There's the guy who looks at women and girls and thinks of other women and girls whom I've known, some of whom are dead and gone many years. That guy, he's the same one who watched friends in high school walk hand-in-hand with their girlfriends and wondered why.
There's the guy who loves his sons and his wife and looks forward to growing very old with them as part of his life.
There's the guy who builds things.
There's the guy who, when he messes up or injures himself building things, can drop into a rage so violent and single-minded that he may as well be homicidal.
And there's the inner homicidal maniac, sitting there waiting for the moment of truth.
And there's the me who knows all them guys and who knows that every single one of 'em is completely outside the control of the guy who knows about 'em.
Them guys.
Them referentialities.
Not a one of 'em the voice of god or Jesus or even The One True Frank.
Just me.
One thing I know for sure about all this, by way of knowing so much about my inner selves: I cannot account for all the voices that communicate the me (that persona who is me at any time) to me. I know that the person I am varies from moment to moment and that, since I am in a constant state of conceptual flux, my perceptions are in a constant state of flux. And the universe, as cosmic and big as it seems to be, is not a steady state either.
Part of this is time/space theory, granted. But part of it is also cognitive theory and cognitive theory is pretty damn exact in all its vagueness when it comes to explaining beingness.
The old Cartesian view (Cogito, ergo sum) of the mindness state has been proven false in all ways by neurology, biochemistry and chemical & neural biology.

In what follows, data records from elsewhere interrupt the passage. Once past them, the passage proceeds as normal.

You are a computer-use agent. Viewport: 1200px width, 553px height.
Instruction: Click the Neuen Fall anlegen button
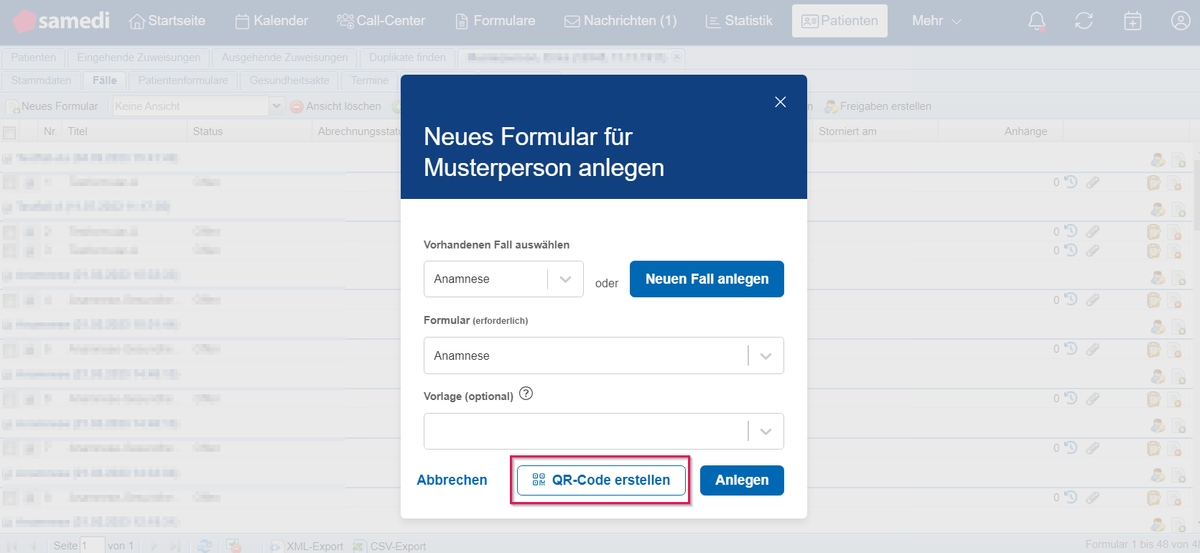tap(706, 279)
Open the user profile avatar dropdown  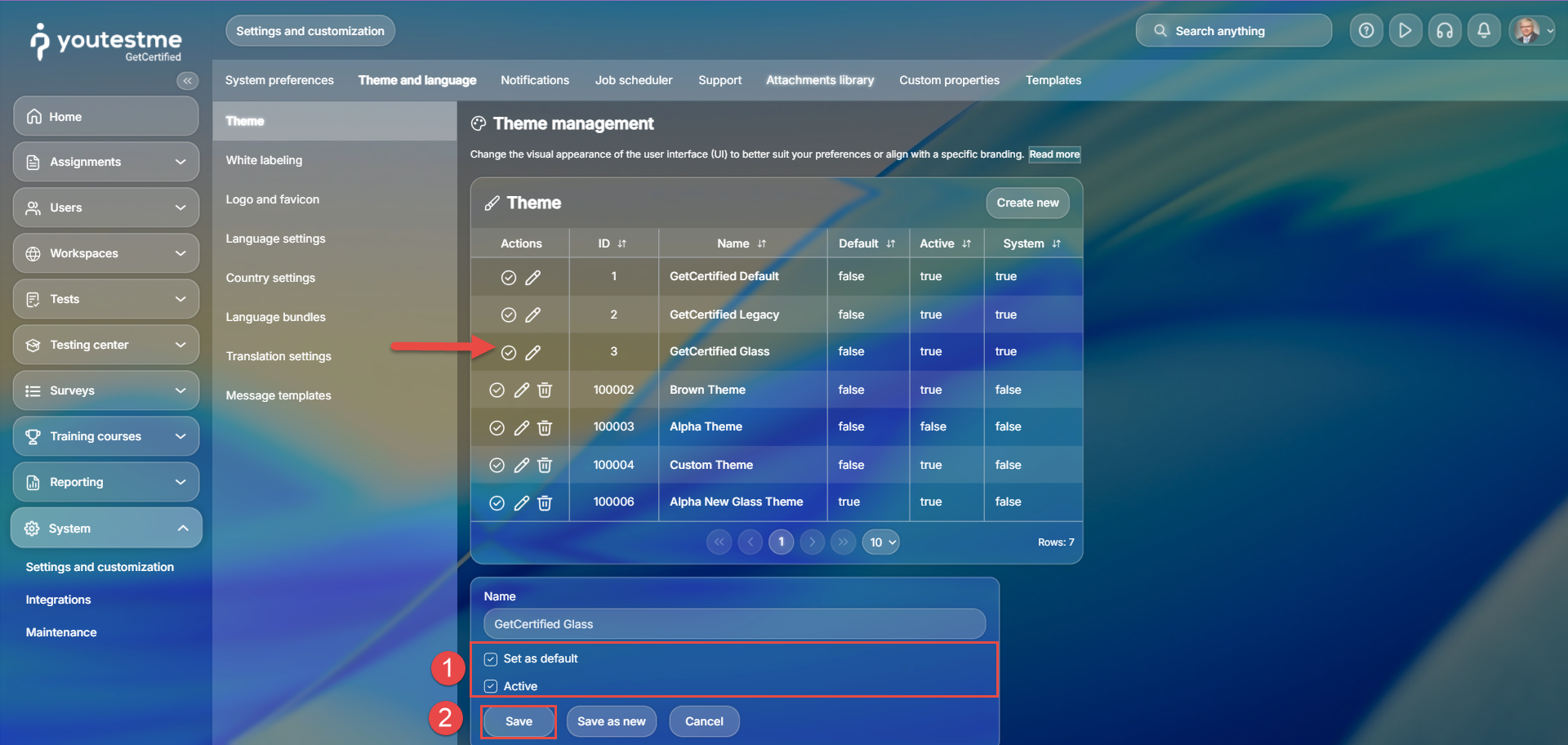point(1530,31)
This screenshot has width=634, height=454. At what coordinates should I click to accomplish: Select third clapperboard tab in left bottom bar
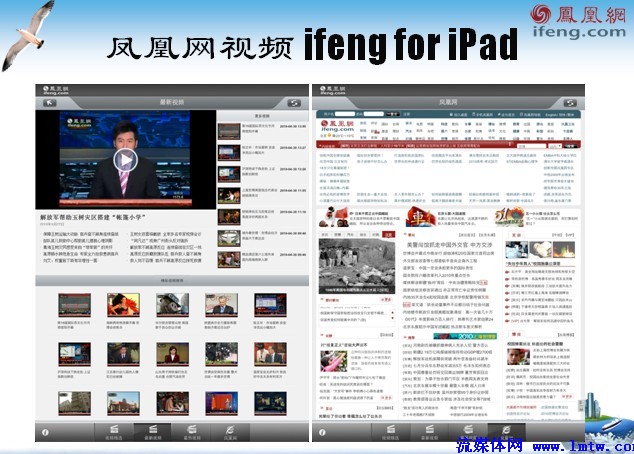tap(192, 431)
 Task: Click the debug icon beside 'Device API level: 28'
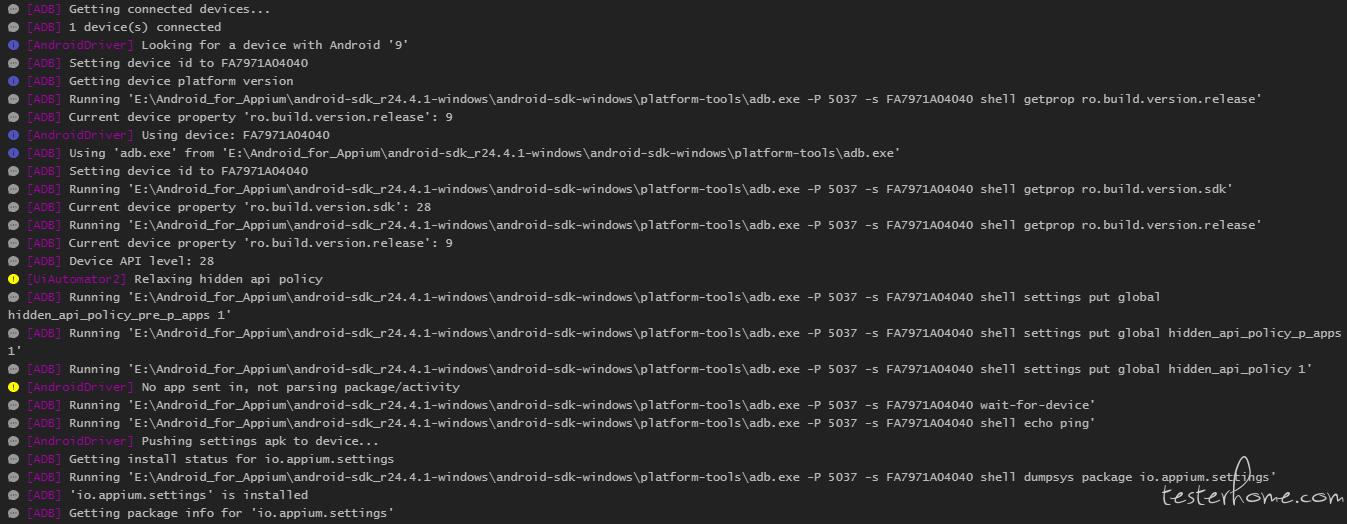tap(13, 261)
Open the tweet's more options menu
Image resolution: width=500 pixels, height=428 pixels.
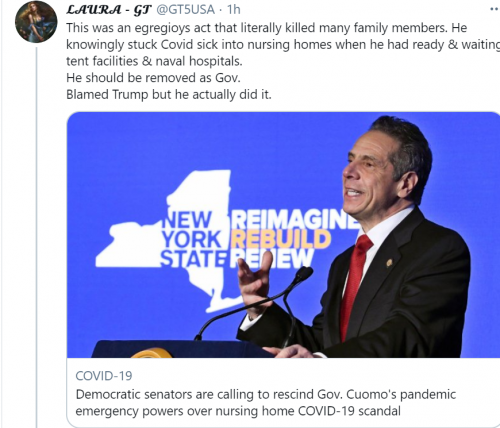[495, 9]
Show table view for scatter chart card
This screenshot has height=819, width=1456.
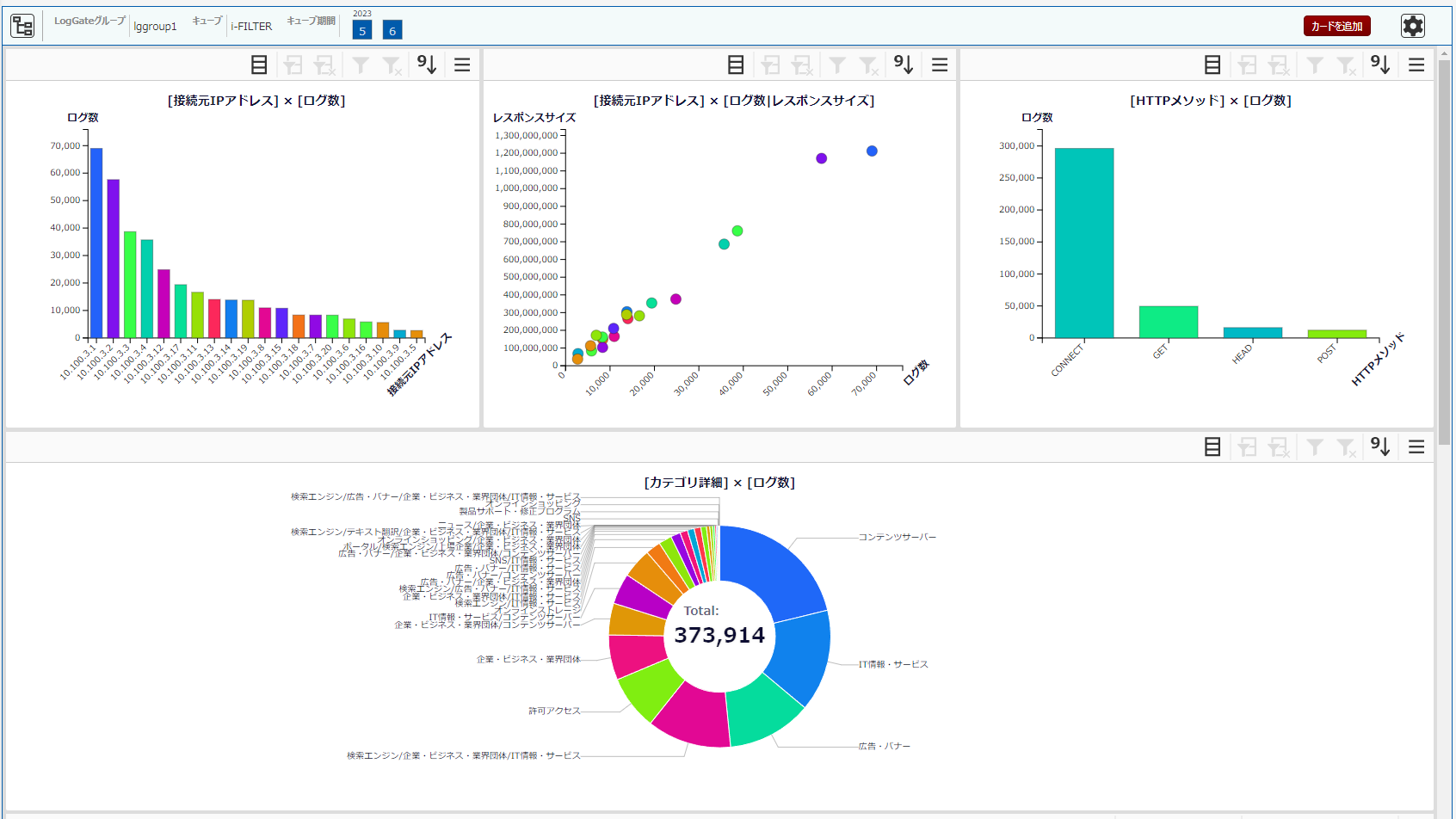pos(736,65)
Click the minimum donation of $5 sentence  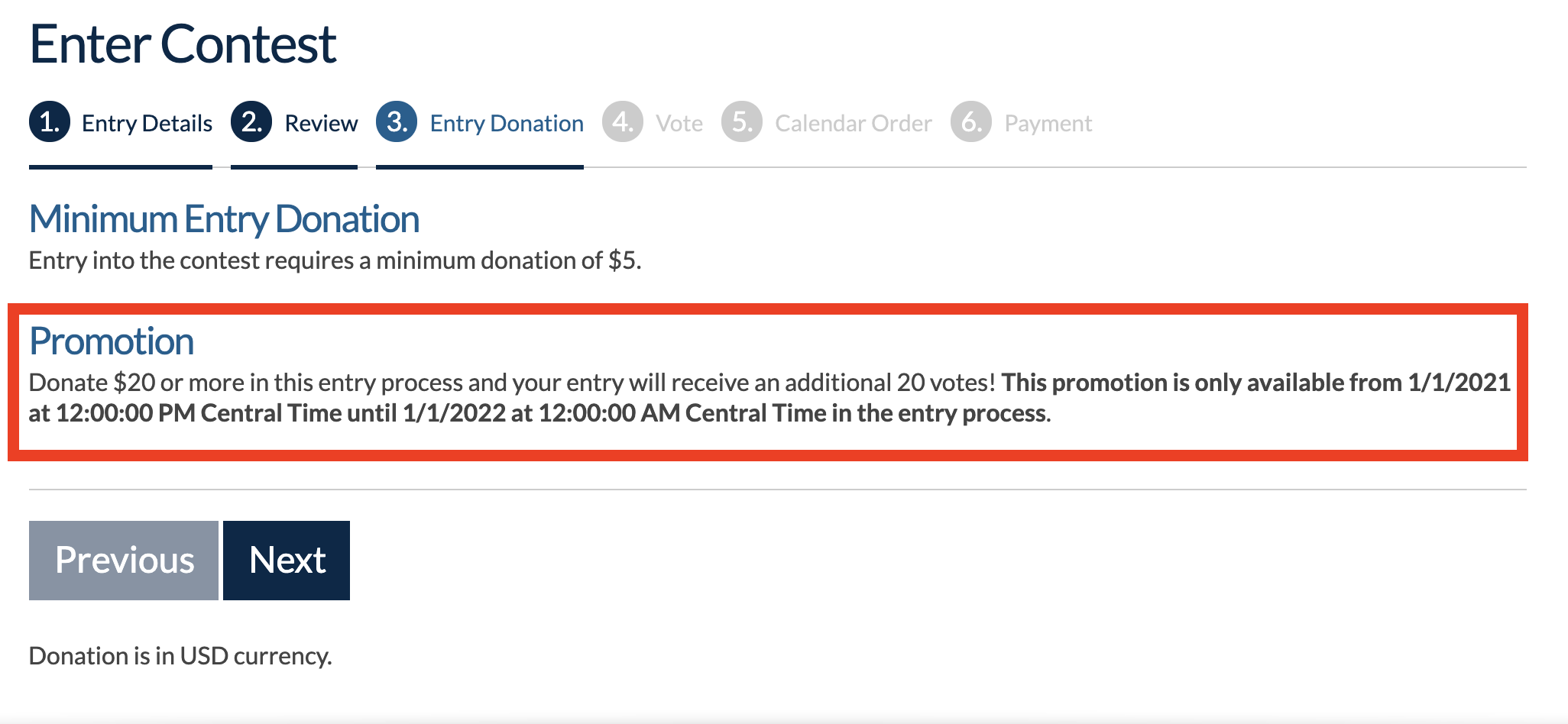335,260

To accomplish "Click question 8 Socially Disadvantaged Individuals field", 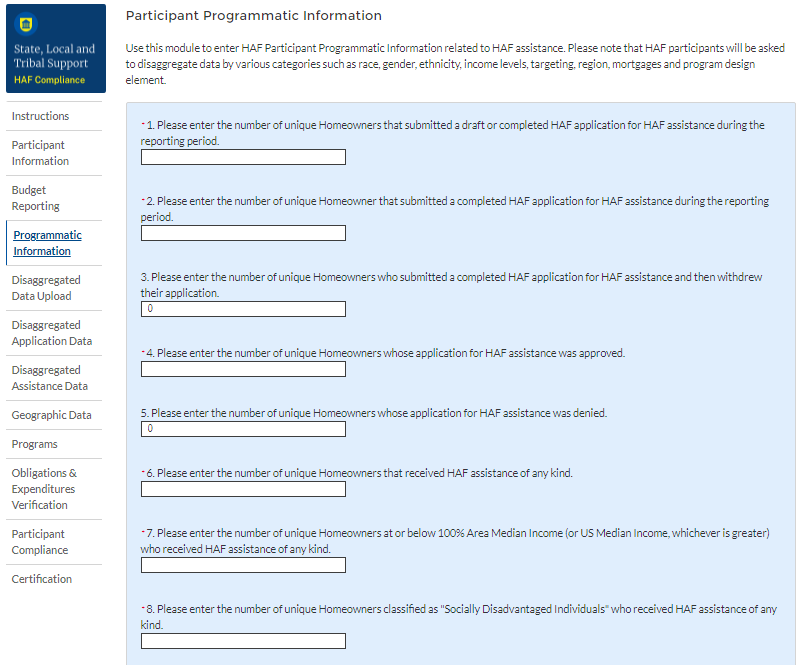I will pos(243,641).
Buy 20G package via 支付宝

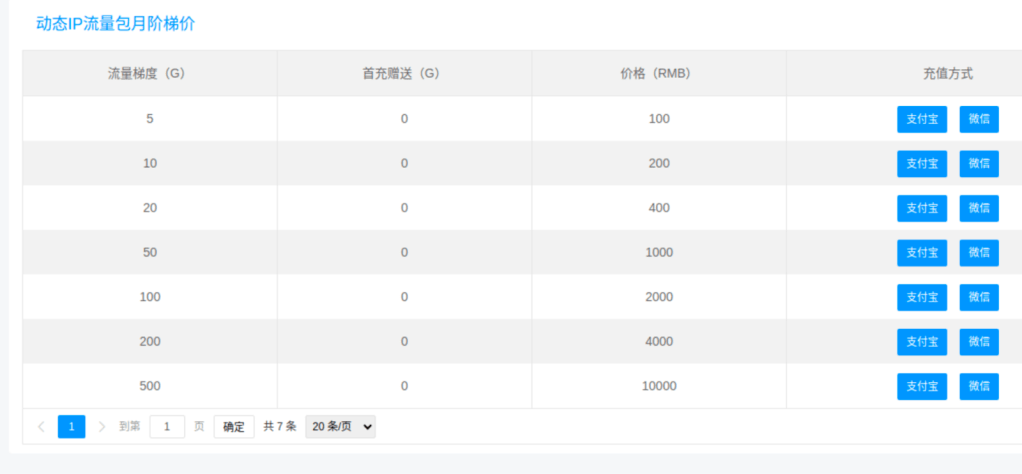click(x=922, y=208)
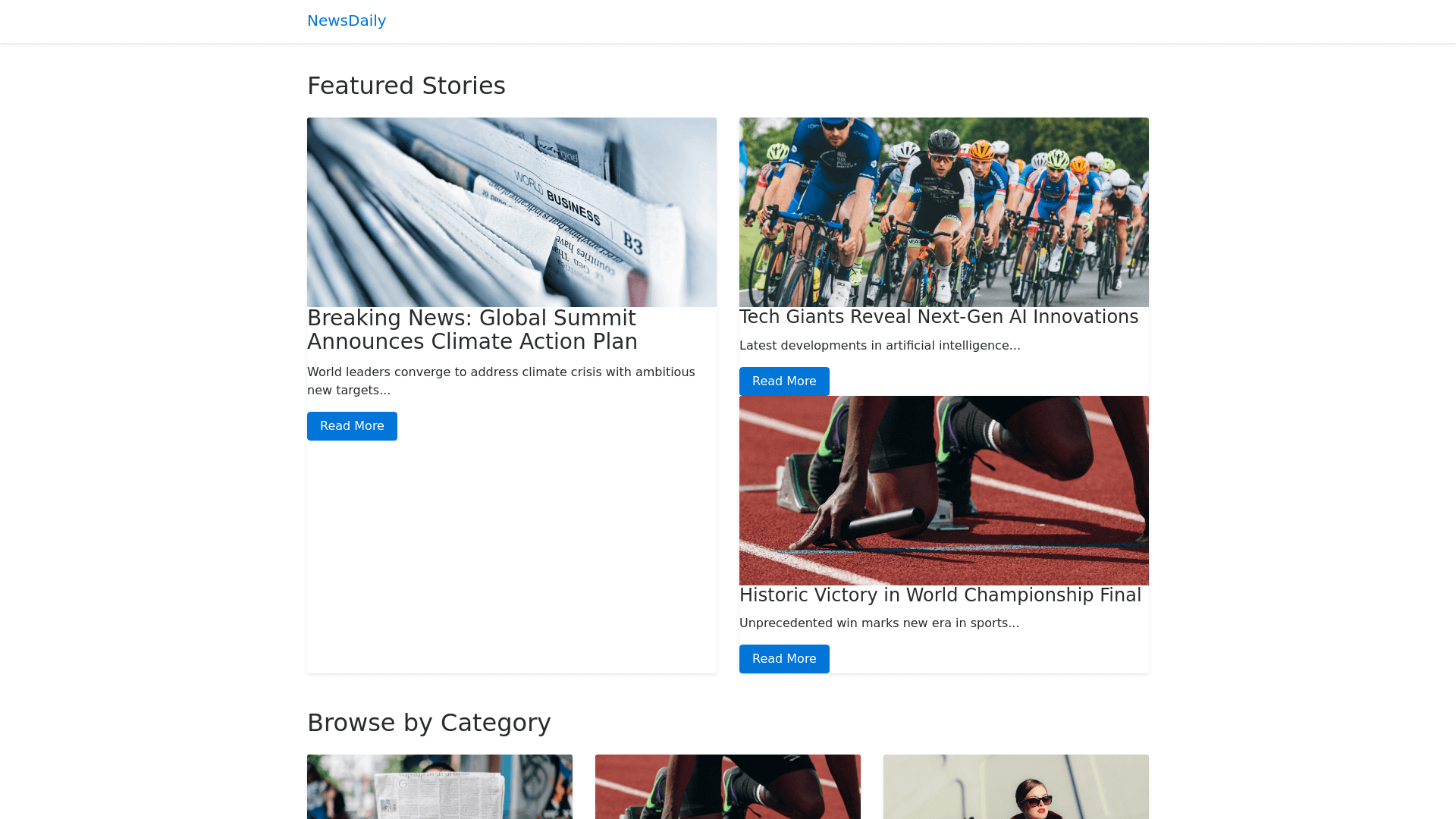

Nothing comes from the mind that doesn't come from the brain.
That, in sequence, means that all the folks who claim to hear the voice of a god speaking to them directly – and particularly those who claim primacy in delivering what they think god is saying – are dead wrong. They are listening to their own self-perpetuating, self-moderating, self-absorbed selves. Certainly not a divine being.
Which, again, brings us around to the original question or conundrum with which I started this rant: The info we have on god, how it works, how it built the universe, how it expects us to act, how it will or has or can act with or toward us comes from the mouths of singularly self-appointed other humans.
There ain't nobody ethereal and divine whispering in my ear. And no, it ain't because I don't believe that I don't hear it, that divine voice. It's 'cause there ain't nobody whispering in my ear.
Thus I shake my head in solemn disbelief when I hear Benny Hinn or whoever else is hip with the divine making fanciful pronouncements that, like all other such pronouncements over the course of human history, serve not the divine but the ego and self-adulation of those claiming to speak for the divine. And who claim the right to demand payment for blasphemy in the here and now instead of waiting for their imaginary friend to do the job itself, as any truly omnipotent & transcendental being should be able to do . . .
Unless that being never has existed and never will.